Um saborzinho a mais está na impressão de realismo, até onde isto é possível num musical. As discussões e as querelas soam verídicas, mesmo quando cantadas, e um dos elementos favoráveis a isso é a linguagem, tudo em inglês “incorreto”, do jeito que supostamente se expressariam oralmente os habitantes de Oklahoma. Um pequeno exemplo: uma das canções é enunciada como “All er nuthin”, forma popular para o correto “All or nothing” (´tudo ou nada´).

Como a peça, – e provavelmente no seu encalço – o filme foi um sucesso de público e crítica e levou o Oscar de trilha musical. Curiosamente, não foi uma produção de Hollywood.
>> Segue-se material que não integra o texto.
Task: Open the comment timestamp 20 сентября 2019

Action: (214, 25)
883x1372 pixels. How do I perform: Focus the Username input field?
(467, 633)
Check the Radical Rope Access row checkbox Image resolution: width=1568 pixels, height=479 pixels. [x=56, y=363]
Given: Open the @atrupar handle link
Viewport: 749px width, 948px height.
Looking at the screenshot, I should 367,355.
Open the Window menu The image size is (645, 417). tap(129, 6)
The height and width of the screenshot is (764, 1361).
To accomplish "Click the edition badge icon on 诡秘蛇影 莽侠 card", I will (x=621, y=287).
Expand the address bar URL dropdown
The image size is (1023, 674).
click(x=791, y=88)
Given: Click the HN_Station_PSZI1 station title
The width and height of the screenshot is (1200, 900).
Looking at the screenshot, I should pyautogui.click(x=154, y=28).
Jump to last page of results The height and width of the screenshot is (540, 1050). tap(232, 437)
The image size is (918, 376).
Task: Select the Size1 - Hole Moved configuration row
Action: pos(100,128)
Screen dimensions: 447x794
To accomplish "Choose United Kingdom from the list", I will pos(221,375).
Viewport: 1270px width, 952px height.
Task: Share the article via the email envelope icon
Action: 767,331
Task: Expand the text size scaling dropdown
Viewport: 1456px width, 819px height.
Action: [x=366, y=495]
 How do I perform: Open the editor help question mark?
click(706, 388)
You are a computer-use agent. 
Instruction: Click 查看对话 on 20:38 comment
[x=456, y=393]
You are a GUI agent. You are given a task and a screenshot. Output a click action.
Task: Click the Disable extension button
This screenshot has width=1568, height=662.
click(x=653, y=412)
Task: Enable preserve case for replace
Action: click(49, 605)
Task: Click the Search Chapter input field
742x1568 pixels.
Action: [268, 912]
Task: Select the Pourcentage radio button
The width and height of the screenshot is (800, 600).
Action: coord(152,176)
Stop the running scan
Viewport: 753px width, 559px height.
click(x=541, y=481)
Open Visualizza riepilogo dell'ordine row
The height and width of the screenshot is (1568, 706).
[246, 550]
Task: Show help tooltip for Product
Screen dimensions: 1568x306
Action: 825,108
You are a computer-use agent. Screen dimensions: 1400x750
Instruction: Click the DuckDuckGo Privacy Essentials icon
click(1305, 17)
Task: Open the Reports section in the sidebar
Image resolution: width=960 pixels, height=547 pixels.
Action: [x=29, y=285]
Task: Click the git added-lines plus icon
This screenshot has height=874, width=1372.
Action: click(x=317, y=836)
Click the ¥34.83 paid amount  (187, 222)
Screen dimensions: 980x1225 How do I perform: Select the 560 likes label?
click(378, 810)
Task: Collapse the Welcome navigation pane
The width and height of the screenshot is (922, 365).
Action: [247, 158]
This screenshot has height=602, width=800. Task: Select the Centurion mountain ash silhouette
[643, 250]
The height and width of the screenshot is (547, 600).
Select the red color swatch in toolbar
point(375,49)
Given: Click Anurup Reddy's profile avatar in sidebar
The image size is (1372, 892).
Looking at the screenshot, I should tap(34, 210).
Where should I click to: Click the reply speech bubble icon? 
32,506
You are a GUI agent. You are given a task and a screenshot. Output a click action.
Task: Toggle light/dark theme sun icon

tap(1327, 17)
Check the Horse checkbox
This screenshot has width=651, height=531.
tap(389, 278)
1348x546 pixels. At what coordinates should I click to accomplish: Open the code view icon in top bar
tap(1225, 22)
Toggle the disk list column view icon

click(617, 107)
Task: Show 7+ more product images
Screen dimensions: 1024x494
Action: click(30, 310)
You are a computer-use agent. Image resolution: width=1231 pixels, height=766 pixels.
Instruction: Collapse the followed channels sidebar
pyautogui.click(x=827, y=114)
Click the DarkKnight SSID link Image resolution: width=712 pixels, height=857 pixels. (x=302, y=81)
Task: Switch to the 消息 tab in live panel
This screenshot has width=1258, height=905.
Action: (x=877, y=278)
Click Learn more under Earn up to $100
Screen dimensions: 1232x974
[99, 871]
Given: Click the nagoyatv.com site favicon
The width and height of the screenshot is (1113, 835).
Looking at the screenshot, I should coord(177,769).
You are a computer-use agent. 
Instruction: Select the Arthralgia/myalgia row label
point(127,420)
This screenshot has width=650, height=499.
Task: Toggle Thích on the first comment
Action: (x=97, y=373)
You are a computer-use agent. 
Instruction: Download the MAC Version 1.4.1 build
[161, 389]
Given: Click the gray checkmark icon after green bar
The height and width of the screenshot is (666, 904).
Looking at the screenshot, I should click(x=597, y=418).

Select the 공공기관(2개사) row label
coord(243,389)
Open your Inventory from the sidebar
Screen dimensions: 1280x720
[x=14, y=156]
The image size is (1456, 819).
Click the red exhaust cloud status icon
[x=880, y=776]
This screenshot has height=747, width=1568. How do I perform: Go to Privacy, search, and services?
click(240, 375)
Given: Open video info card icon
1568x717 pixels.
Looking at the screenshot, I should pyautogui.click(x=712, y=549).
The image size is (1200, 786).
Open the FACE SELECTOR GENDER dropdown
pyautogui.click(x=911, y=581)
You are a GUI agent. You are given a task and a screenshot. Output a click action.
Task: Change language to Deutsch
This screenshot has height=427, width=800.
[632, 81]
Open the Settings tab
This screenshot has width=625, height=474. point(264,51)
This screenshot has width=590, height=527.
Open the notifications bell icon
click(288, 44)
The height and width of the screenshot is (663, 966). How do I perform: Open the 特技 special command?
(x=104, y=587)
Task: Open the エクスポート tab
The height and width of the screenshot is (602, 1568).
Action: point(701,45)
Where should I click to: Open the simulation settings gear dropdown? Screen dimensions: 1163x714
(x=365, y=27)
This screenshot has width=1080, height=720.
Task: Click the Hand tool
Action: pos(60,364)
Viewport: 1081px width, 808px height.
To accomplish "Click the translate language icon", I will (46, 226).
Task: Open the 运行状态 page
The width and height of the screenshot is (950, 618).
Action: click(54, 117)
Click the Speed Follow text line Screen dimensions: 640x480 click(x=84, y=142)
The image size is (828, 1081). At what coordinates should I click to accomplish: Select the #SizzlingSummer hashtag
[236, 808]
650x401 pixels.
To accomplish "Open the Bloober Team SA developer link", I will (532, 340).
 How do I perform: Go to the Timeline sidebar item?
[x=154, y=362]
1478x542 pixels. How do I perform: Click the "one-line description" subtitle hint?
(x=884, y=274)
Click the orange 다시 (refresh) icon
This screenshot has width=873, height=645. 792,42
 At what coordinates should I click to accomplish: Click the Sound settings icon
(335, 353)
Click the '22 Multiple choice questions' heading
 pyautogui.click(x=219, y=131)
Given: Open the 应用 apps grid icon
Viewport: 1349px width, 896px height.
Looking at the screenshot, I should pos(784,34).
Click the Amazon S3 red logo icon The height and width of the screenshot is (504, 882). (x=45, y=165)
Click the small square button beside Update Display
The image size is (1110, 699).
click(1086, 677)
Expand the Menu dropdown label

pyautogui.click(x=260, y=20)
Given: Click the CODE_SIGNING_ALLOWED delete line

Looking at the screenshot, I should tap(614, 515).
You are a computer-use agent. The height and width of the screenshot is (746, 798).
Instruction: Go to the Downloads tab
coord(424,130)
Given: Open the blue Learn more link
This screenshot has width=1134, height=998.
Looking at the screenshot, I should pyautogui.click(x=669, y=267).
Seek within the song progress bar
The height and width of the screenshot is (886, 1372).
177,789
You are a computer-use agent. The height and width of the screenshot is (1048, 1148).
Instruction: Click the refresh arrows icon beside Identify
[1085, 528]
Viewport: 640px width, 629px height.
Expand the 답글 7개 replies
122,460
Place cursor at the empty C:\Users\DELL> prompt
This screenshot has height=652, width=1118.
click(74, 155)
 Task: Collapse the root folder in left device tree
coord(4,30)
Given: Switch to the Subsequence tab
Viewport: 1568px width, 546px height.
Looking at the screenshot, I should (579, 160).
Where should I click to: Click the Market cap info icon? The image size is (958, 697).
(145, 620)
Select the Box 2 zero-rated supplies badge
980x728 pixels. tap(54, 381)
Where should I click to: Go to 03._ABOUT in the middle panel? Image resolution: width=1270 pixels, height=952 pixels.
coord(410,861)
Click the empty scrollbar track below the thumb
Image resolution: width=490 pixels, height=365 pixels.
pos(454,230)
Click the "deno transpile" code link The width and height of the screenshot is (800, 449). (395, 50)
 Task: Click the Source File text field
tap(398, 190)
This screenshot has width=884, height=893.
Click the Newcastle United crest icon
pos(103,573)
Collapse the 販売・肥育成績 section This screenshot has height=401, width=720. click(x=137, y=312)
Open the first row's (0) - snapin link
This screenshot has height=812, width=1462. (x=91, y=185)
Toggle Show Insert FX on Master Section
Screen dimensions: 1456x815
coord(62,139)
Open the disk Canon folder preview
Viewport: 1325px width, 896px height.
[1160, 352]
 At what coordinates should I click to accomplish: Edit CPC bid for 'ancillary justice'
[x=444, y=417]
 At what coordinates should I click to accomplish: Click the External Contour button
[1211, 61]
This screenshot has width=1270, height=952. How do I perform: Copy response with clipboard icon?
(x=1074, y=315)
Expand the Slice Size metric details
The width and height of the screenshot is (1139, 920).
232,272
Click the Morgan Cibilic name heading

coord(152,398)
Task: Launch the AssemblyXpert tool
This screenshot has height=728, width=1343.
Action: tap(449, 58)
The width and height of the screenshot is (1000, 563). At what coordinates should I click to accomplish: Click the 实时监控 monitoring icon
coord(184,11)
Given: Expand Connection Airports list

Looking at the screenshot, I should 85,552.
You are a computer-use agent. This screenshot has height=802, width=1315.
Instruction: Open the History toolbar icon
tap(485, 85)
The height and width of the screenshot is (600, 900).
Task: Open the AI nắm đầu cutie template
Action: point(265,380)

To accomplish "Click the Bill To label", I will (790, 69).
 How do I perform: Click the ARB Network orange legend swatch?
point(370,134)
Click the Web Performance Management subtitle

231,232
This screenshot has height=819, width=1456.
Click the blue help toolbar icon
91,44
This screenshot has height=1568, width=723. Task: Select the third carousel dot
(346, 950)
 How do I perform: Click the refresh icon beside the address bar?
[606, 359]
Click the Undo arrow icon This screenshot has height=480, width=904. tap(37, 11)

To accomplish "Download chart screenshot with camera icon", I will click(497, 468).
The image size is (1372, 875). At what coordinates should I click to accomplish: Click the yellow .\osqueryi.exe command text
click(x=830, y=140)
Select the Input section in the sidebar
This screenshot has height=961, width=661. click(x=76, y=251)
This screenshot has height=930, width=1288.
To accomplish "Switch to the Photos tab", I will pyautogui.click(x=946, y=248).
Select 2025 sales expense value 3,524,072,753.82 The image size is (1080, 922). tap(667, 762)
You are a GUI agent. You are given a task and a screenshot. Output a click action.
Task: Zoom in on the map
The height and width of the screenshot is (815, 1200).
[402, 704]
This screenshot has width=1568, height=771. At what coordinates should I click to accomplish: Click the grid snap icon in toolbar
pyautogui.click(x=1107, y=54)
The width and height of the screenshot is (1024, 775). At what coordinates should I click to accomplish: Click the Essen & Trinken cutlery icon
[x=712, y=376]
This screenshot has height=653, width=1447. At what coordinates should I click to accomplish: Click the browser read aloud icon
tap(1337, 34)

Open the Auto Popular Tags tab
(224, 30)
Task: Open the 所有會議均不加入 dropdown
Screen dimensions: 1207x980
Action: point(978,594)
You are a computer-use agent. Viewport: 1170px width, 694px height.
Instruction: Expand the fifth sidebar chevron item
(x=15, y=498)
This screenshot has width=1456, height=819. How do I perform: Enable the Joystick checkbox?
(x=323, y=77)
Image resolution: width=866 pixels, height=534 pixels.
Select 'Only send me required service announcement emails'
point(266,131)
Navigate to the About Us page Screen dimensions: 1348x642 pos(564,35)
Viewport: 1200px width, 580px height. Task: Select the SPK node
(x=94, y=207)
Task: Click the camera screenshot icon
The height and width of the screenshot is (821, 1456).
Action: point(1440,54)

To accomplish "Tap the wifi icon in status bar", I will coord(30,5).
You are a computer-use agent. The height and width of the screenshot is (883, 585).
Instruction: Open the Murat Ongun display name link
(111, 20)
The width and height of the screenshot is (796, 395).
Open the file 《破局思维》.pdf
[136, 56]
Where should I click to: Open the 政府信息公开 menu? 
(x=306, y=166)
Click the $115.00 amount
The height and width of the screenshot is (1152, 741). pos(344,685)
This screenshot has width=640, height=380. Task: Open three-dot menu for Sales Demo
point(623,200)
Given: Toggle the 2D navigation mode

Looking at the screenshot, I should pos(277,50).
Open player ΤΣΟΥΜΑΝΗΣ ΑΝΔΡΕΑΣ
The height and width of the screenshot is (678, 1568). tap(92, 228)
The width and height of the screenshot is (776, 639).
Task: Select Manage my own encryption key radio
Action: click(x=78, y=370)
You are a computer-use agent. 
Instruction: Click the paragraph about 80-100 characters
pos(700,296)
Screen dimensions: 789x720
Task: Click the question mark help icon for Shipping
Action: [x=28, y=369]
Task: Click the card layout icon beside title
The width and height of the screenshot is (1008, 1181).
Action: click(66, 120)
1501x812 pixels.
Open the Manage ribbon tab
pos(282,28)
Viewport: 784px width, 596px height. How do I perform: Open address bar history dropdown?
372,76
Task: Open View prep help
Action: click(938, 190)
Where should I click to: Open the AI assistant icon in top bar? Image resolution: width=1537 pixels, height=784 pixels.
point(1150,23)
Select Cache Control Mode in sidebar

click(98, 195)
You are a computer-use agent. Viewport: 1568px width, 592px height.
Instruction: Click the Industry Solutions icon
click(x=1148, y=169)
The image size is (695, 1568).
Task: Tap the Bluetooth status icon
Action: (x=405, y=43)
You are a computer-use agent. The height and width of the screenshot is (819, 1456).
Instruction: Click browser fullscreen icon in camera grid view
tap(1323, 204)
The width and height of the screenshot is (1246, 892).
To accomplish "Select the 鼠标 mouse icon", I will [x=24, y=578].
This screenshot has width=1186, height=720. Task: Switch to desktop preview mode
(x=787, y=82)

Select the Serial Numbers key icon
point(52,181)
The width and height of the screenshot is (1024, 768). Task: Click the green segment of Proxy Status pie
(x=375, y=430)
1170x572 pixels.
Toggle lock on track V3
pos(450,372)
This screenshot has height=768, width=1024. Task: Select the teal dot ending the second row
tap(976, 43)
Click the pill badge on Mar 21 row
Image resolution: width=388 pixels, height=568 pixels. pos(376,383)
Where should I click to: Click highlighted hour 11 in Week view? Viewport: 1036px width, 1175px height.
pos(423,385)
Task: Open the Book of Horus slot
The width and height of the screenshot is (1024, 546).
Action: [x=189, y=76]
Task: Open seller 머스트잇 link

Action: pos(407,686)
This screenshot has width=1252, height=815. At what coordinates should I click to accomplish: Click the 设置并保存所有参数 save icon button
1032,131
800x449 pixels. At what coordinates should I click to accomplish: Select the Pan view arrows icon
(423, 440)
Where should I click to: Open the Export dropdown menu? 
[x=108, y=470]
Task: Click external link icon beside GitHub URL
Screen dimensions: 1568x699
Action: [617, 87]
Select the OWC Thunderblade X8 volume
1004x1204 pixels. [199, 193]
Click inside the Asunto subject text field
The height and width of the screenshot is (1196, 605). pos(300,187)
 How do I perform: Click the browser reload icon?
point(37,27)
Os próprios Rodgers e Hammerstein, via a companhia teatral Magma, o produziram, embora a MGM tenha concordado em colaborar, permitindo que as cenas de interior fossem rodadas em compartimentos de seus estúdios. Já a distribuição foi feita em conjunto por várias empresas, incluindo a RKO e a Fox.

Já industrializado naquela época, e portanto, pouco idílico em sua paisagem rural, o estado de Oklahoma não viu sequer o azul de uma câmera: foi tudo filmado bem distante, no Arizona. O que não impediu o governador do Estado de comemorar a estréia local do filme, providenciando, segundo consta, dezenas de charretes com franjas no teto.

Verdadeira ou não, essa estória deve ter feito sentido. Numa década sombria para a produção cinematográfica, de censura, maccarthysmo e competição televisiva, os filmes musicais (contra o baixo astral dos filmes noir, science-fiction, ou de guerra) seguravam o otimismo do povo americano. Esta foi, afinal, a década de “Sinfonia de Paris” (51), “O barco das ilusões” (51), “Meu coração canta” (52), “Cantando na chuva” (52), “A roda da fortuna” (53), “Carmem Jones” (54), “Sete noivas para sete irmãos” (54), “Natal branco” (54), “Um estranho no paraíso” (55), “Carousel” (56), “Alta sociedade” (56), “Meias de seda” (57), “South Pacific” (58), e tantos outros…

A próxima década já não receberia tão bem os musicais. De minha parte, lembro-me de ter assistido a “Amor sublime amor” (1961) no Cine Municipal, ao som de vaias da platéia, toda vez que a narrativa se interrompia para Natalie Wood e Richard Beymer cantarem.

Os comentaristas de “Oklahoma” reclamam que dois números da peça original ficaram de fora do filme. Eu mesmo nunca tive a oportunidade de assistir à peça, que foi reprisada várias vezes ao longo do século, na Broadway e alhures. Quando estiveem Nova York, em 1986, sua última encenação havia sido em 1979, e a próxima – leio hoje – só aconteceu em 1998.

Em entrevistas, costumam me perguntar que condição em mim pesa mais, se a de crítico ou a de fã. Geralmente respondo que as duas se misturam e têm o mesmo peso, porém, aqui confesso: com relação a “Oklahoma” (continuo encontrando prazer em pronunciar a palavra), prevalece – como talvez tenha ficado claro nestas linhas – a minha faceta de fã. Sorry.